A freely accessible index of 5 billion web pages, their page rank, their link graphs and other metadata, hosted on Amazon EC2, was announced today by the Common Crawl Foundation. “It is crucial [in] our information-based society that Web crawl data be open and accessible to anyone who desires to utilize it,” writes Foundation director Lisa Green on the organization’s blog.
The Foundation is an organization dedicated to leveraging the falling costs of crawling and storage for the benefit of “individuals, academic groups, small start-ups, big companies, governments and nonprofits.” It’s lead by Gilad Elbaz, the forefather of Google AdSense and the CEO of data platform startup Factual. Joining Elbaz on the Foundation board is internet public domain champion Carl Malamud and semantic web serial entrepreneur Nova Spivack.

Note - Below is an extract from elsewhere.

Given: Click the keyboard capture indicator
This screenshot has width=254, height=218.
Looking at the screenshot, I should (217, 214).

Director Lisa Green came to the Foundation by way of Creative Commons.
The Foundation explains the scope of the project thusly.
“Common Crawl is a Web Scale crawl, and as such, each version of our crawl contains billions of documents from the various sites that we are successfully able to crawl. This dataset can be tens of terabytes in size, making transfer of the crawl to interested third parties costly and impractical. In addition to this, performing data processing operations on a dataset this large requires parallel processing techniques, and a potentially large computer cluster.

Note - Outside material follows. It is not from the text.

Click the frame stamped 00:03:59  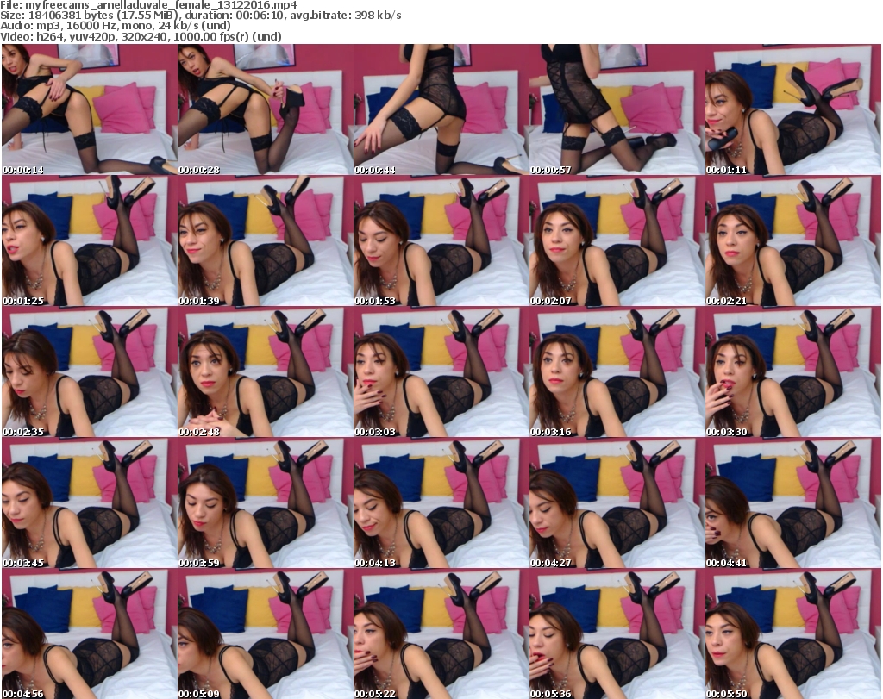[264, 503]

“Luckily for us, Amazon’s EC2/S3 cloud computing infrastructure provides us with both a theoretically unlimited storage capacity coupled with localized access to an elastic compute cloud.”
The organization was formed three years ago, just now started talking about itself publicly and believes that free access to all this information could lead to “a new wave of innovation, education and research.”
Open Web Advocate James Walker agrees: “An openly accessible archive of the web – that’s not owned and controlled by Google – levels the playing field pretty significantly for research and innovation.”